Many people believe that once the pandemic has retreated the world will never be the same again. If this proves to be the case, Sacks will surely rejoice that out of evil, the good that he is advocating emerged – that it was lying dormant, only awaiting an opportunity to manifest itself. He says: “We need to recover the sense of ‘all-of-us-together’”. That much-to-be-wished consummation was surely achieved in the periods of lockdown, self-isolation, and soaring hospital admissions, when literally thousands of people, both professionals and next-door neighbours, came forward to bring relief and comfort to people in difficult circumstances. As Sacks says: “Morality is the capacity to care for others. It is a journey beyond the self.” If he saw this quality diminishing in the BC world he was describing, he would surely recognize that it was in full evidence during the pandemic.
How much of this traditional morality – previously atrophied – will survive is a matter for speculation. Perhaps history will record that it blossomed but briefly, and western society returned unchanged to the BC world that Sacks describes. But perhaps the changes were too profound to be kicked into the side grass, for they were previously unimaginable.
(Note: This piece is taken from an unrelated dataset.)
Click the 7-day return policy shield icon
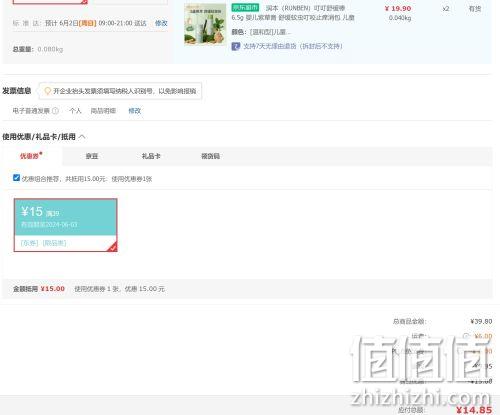500x415 pixels. pyautogui.click(x=236, y=46)
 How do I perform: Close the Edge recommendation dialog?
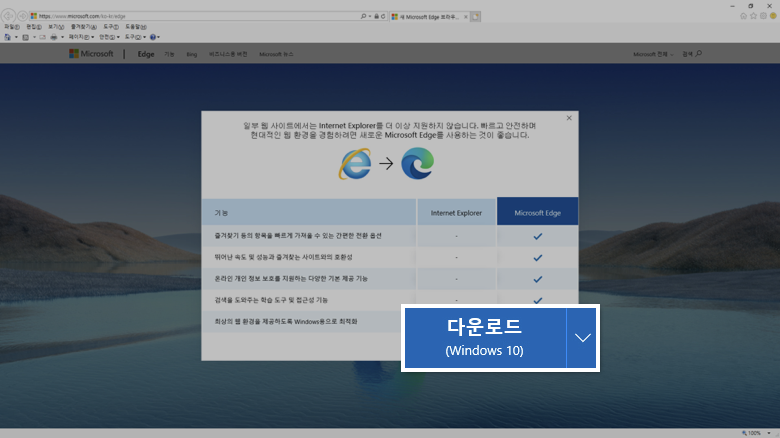(x=569, y=118)
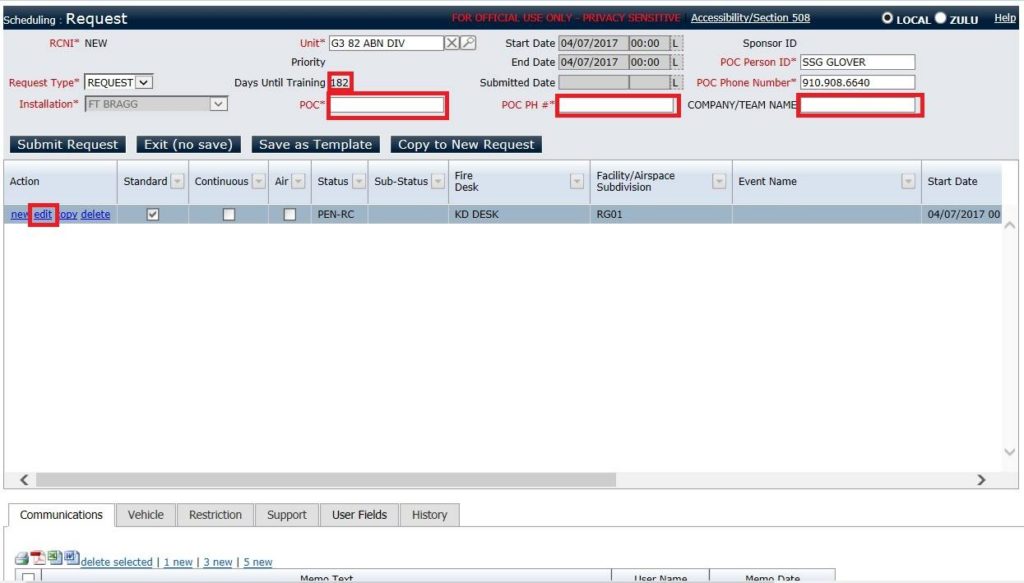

One area Sacks singles out for scrutiny is economics. He insists that a nation’s economics needs an ethical dimension, that markets were made to serve people, not the other way around. Could anyone have envisaged governments borrowing billions in order to pay wages for workers who were unable to earn a living, and loans and mortgages for companies forced out of business by the virus?
It is not impossible that the old BC concept of what is owed by government to its citizens has undergone a sea-change, and can never return to what it was.
Sacks maintains that the future of western civilization depends on the whole population becoming involved in rebuilding our common moral foundation. That, he asserts, is how the general public will come to understand that a nation is strong when it cares for the weak, and rich when it cares for the poor. It could be that the coronavirus pandemic that has shaken us to the core has also set us on the path towards achieving Jonathan Sacks’s worthy objective.